For topic models, such as LDA, that use a bag-of-words assumption, it becomes especially important to break the corpus into appropriately-sized "documents". Since the models are estimated solely from the term cooccurrences, extensive documents such as books or long journal articles lead to diffuse statistics, and short documents such as forum posts or product reviews can lead to sparsity. This paper describes practical inference procedures for hierarchical models that smooth topic estimates for smaller sections with hyperpriors over larger documents.

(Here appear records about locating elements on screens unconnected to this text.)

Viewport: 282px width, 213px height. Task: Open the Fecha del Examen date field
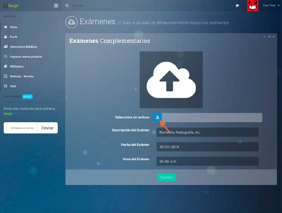[x=207, y=147]
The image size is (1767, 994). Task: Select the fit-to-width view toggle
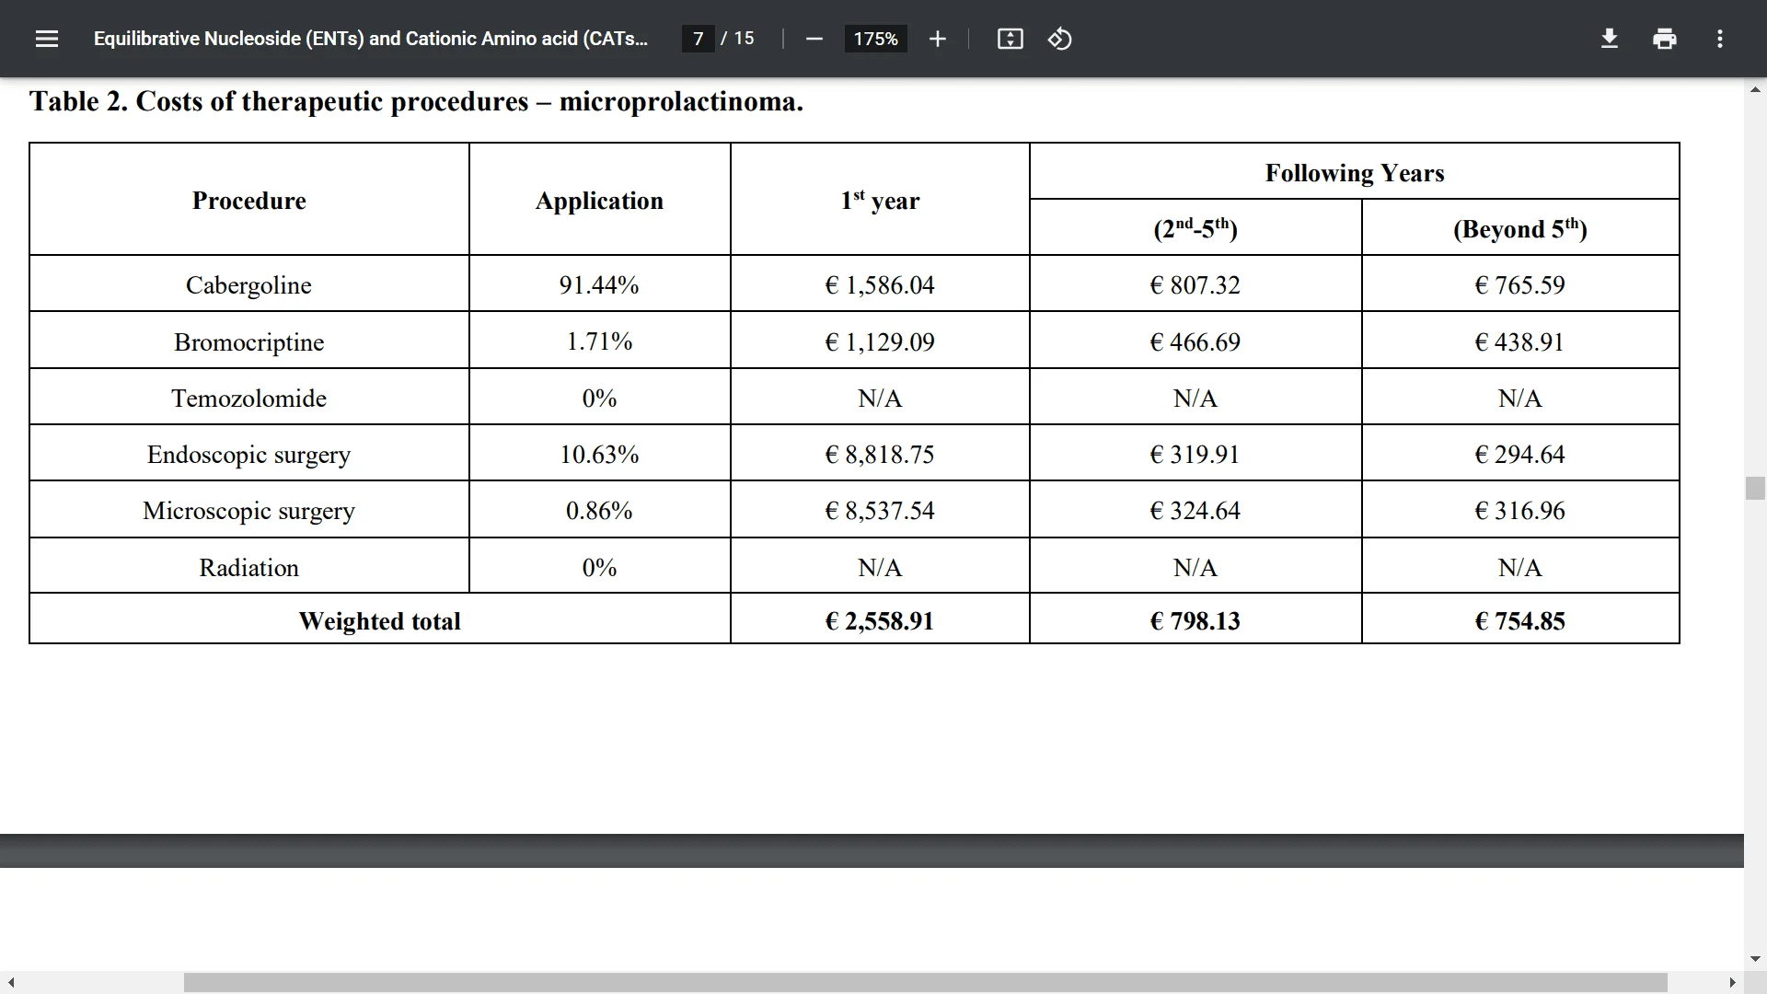[1009, 39]
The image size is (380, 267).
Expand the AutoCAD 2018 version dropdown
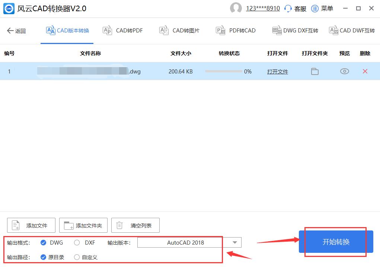click(234, 242)
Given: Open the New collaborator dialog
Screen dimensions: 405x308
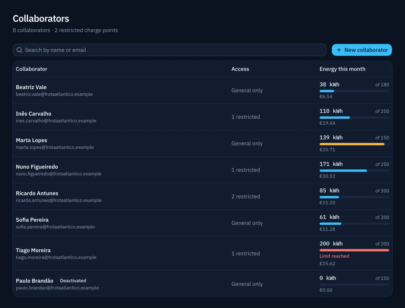Looking at the screenshot, I should point(362,50).
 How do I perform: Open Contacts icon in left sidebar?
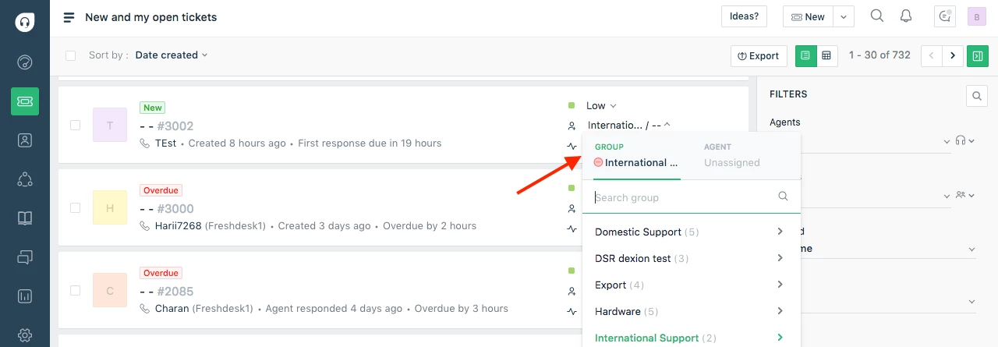pyautogui.click(x=25, y=140)
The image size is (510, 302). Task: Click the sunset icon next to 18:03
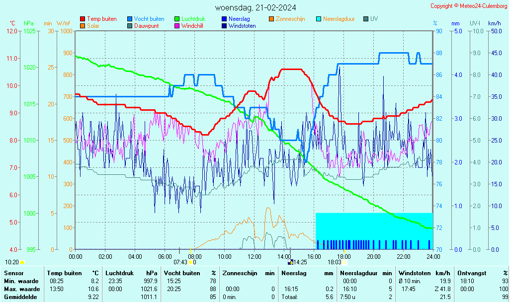point(344,262)
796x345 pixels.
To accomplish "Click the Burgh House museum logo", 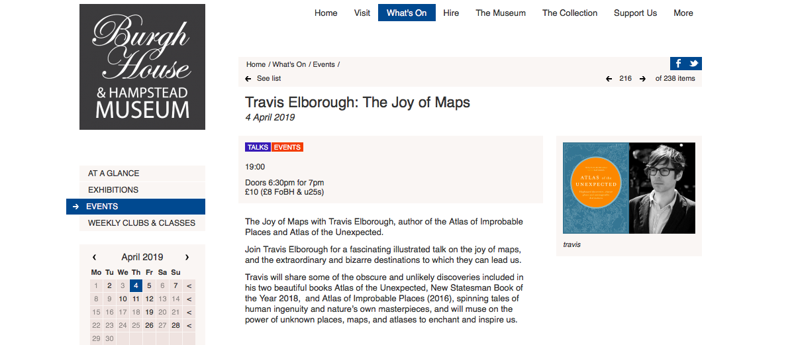I will (142, 67).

Importantly for large collections, these online variational Bayes inference methods perform a single pass over a corpus and achieve better perplexity than "flat" topic models on monolingual and multilingual data. Furthermore, on the task of detecting document translation pairs in large multilingual collections, polylingual topic models (PLTM) with multi-level hyperpriors (mlhPLTM) achieve significantly better performance than existing online PLTM models while retaining computational efficiency.

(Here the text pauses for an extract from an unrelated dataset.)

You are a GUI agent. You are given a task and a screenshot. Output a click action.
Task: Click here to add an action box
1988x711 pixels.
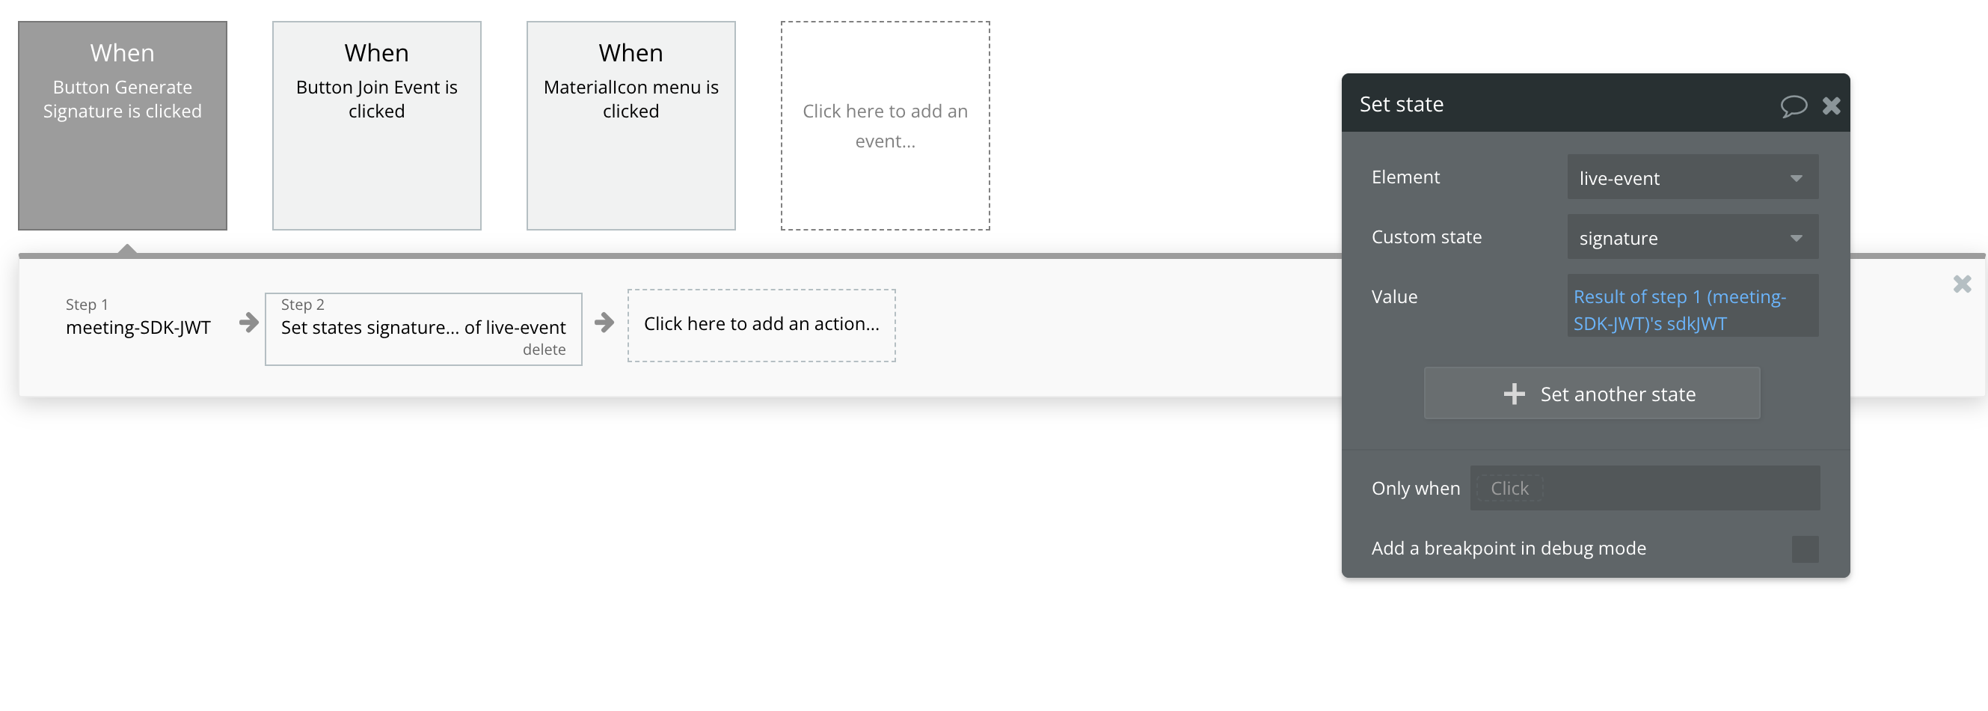[761, 325]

机译:对于使用词袋假设的主题模型(例如LDA),将语料库分解为适当大小的“文档”变得尤为重要。由于仅根据术语“共现”来估算模型,因此大量的文档(例如书籍或长期刊文章)会导致统计数据的分散,而简短的文档(例如论坛帖子或产品评论)可能会导致稀疏性。本文介绍了用于层次模型的实用推理过程,该过程可通过较大的文档优先处理较小部分的主题估计。重要的是,对于大型馆藏,这些在线变式贝叶斯推理方法在语料库上执行一次遍历,比单语和多语数据的“扁平”主题模型具有更好的困惑。此外,在检测大型多语言集合中的文档翻译对的任务上,具有多级超优先级(mlhPLTM)的多语言主题模型(PLTM)在保持计算效率的同时,比现有的在线PLTM模型具有明显更好的性能。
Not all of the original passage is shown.